◆ **What needs to be done**: Reproduce the data below line for line, with no changes to the wording, and omit the pictures from your reply.

[start]

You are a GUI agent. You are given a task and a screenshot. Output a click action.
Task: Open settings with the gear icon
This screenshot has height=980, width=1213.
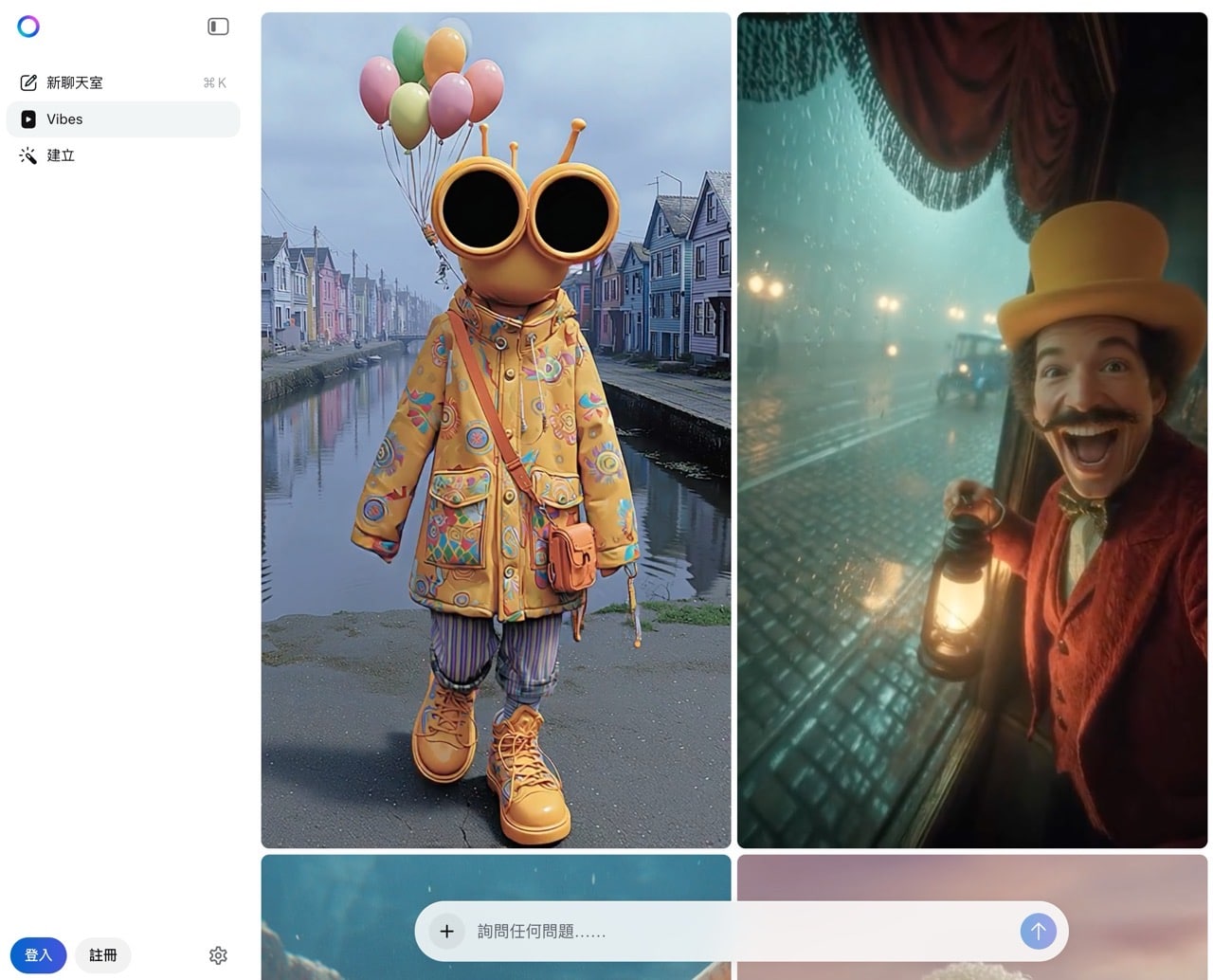pyautogui.click(x=218, y=955)
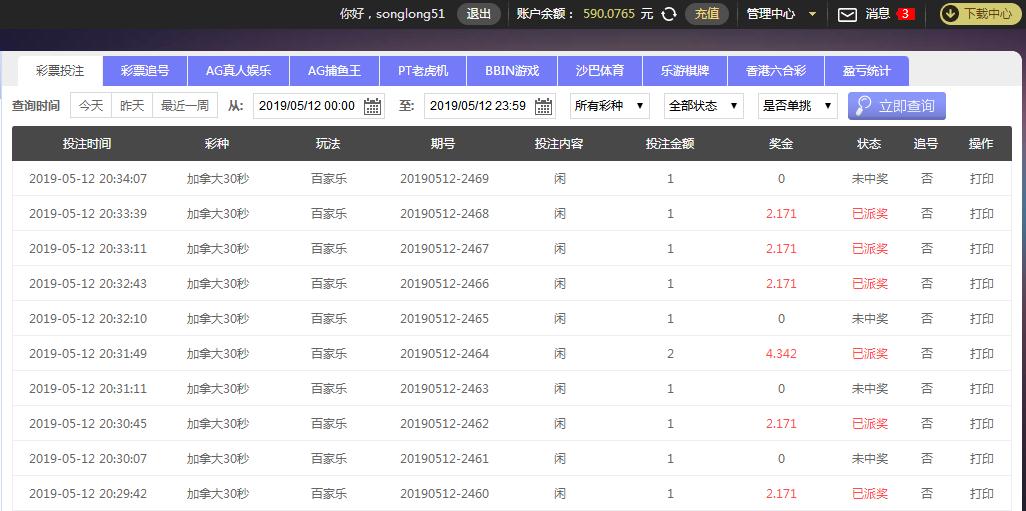Click the 退出 logout button
Image resolution: width=1026 pixels, height=511 pixels.
[x=479, y=14]
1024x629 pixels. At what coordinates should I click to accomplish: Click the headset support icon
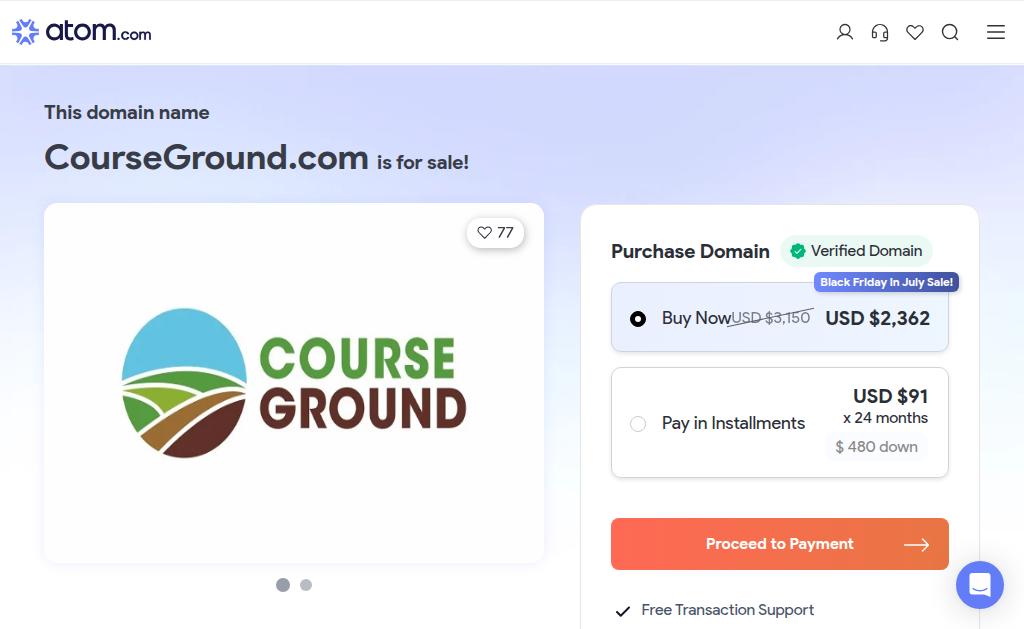coord(880,32)
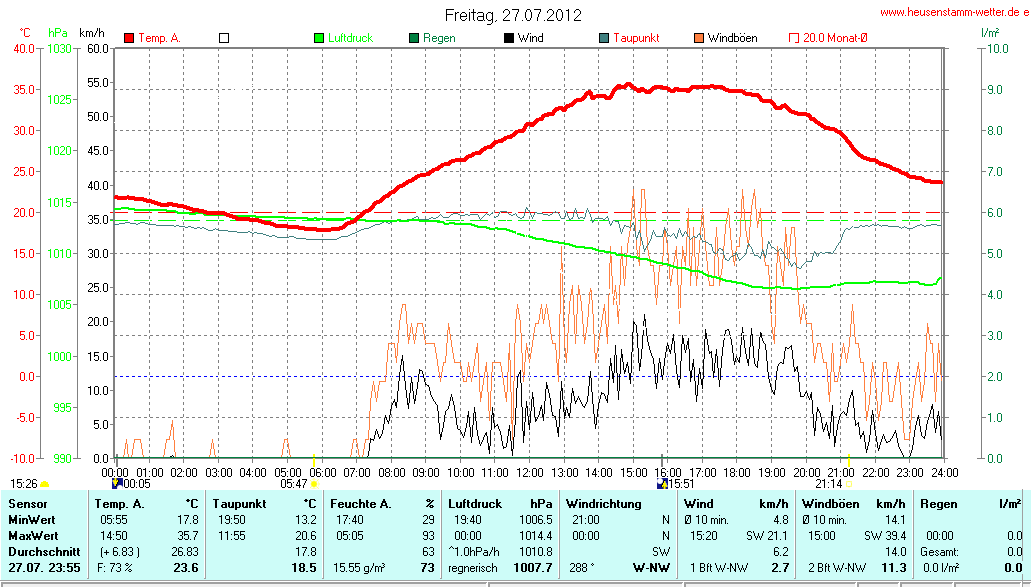This screenshot has height=587, width=1034.
Task: Click the Regen column header in table
Action: [938, 503]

[end]

◆ **Written response**:
You are a GUI agent. You are given a task and a screenshot. Output a click action.
Task: Open settings with the gear icon
This screenshot has height=980, width=1213.
pyautogui.click(x=218, y=955)
Click the 退出 logout button
Image resolution: width=1026 pixels, height=511 pixels.
[x=479, y=14]
1024x629 pixels. At what coordinates should I click to accomplish: Click the headset support icon
coord(880,32)
This screenshot has height=587, width=1034.
Task: Click the Regen column header in table
Action: [938, 503]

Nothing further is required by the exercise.